Sunday, October 16, 2011

Short Round: Badlands (1973) **/*****


Now that I’ve seen Badlands I’ve taken in every Terrence Malick film other than The New World. And now that I’ve seen Badlands I’m one step closer to saying that the only Terrence Malick movie I like is Days of Heaven. While everything the man has shot has been gorgeous to look at, I’ve found most of what he’s done to also be boring, pretentious, and full of far too on-the-nose visual metaphor. His films are what it would be like if a virtuoso photographer’s portfolio and a teenage girl’s high school poetry had a baby.
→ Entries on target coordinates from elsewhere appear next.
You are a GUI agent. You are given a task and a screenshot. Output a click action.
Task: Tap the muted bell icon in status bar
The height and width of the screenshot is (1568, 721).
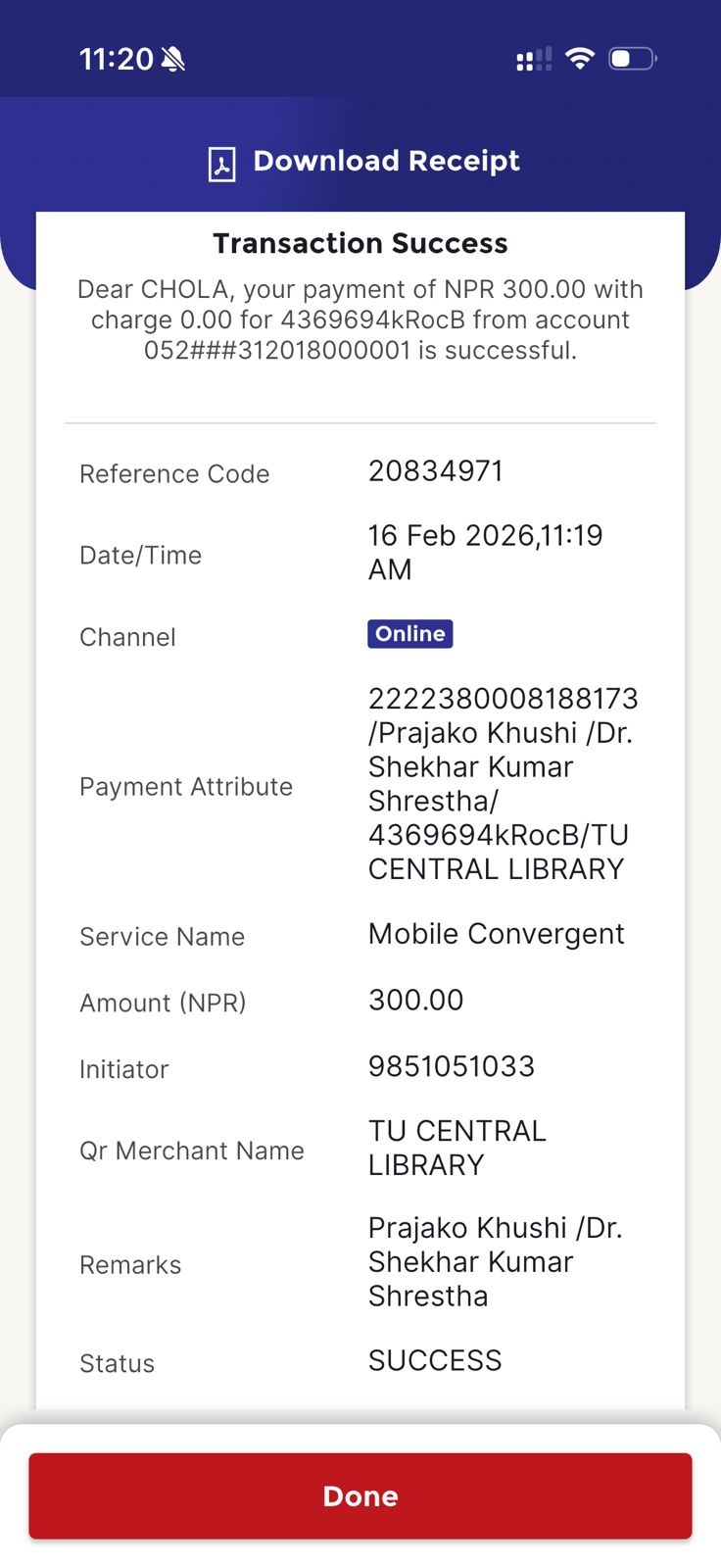[x=173, y=60]
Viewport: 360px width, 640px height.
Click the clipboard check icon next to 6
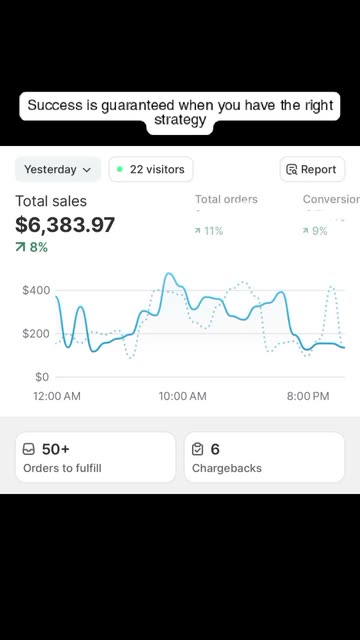point(198,449)
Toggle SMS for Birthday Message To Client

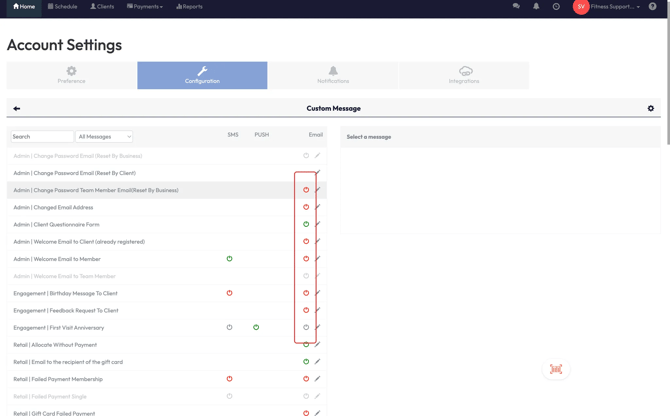[x=229, y=293]
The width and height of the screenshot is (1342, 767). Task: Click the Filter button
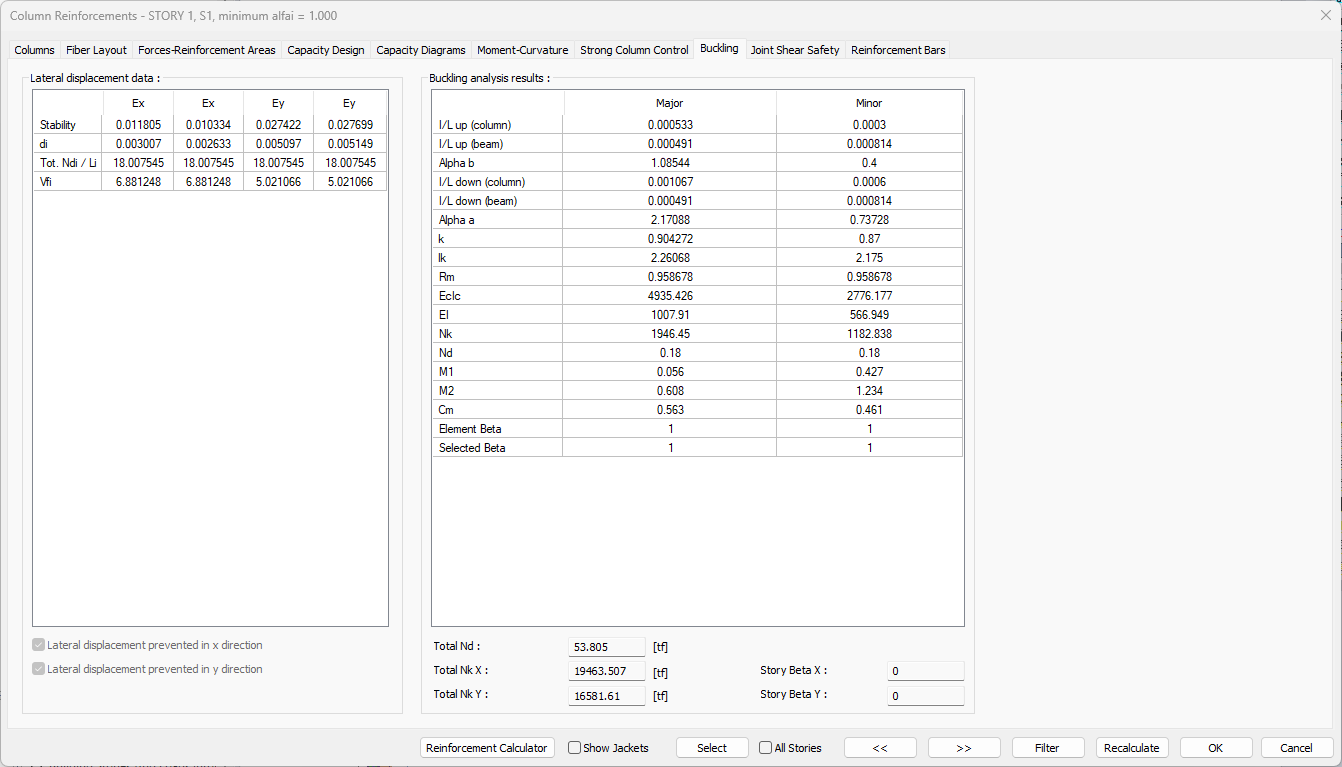pos(1048,748)
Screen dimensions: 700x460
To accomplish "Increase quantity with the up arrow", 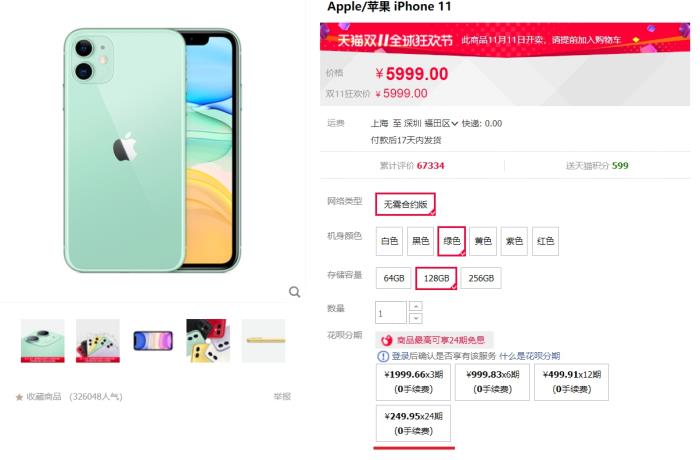I will (x=416, y=306).
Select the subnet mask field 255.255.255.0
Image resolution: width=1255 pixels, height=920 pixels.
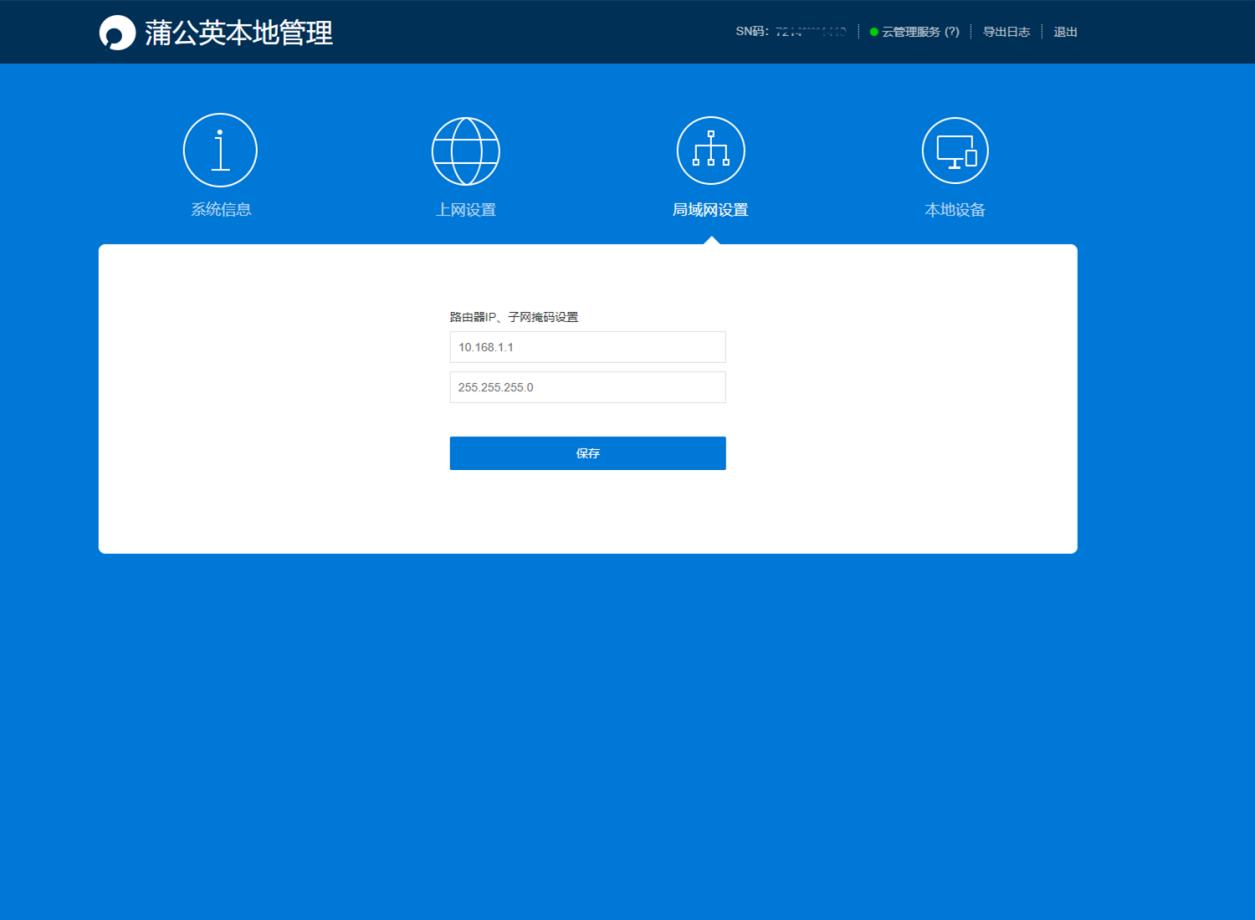pyautogui.click(x=587, y=387)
Here, despite the fact that this movie is packed full of shootouts and chases, I once again found Malick’s plotting to be slow and plodding. A young couple commits a murder, goes on the run, and then that’s pretty much it. And once again, I find his characters to be one dimensional to the point of feeling alien. Martin Sheen’s Kit is so thoughtless and without morality that he’s completely unrelatable as a protagonist, and Sissy Spacek’s Holly is so passive and naive that she might as well be a department store mannequin along for the ride. Not to mention the fact that her voice over narration is clunky and unnecessary. I guess at this point in his career Malick was afraid to bore us with silence; at least he got over that fear. Certainly there must be something in this man’s films that I don’t see for so many people to love them so dearly, but it’s something that remains invisible to me nonetheless. Malick is a man who I’d hire to fill an art gallery with photography, sure, but he’s not somebody I’d ever put in charge of telling a story.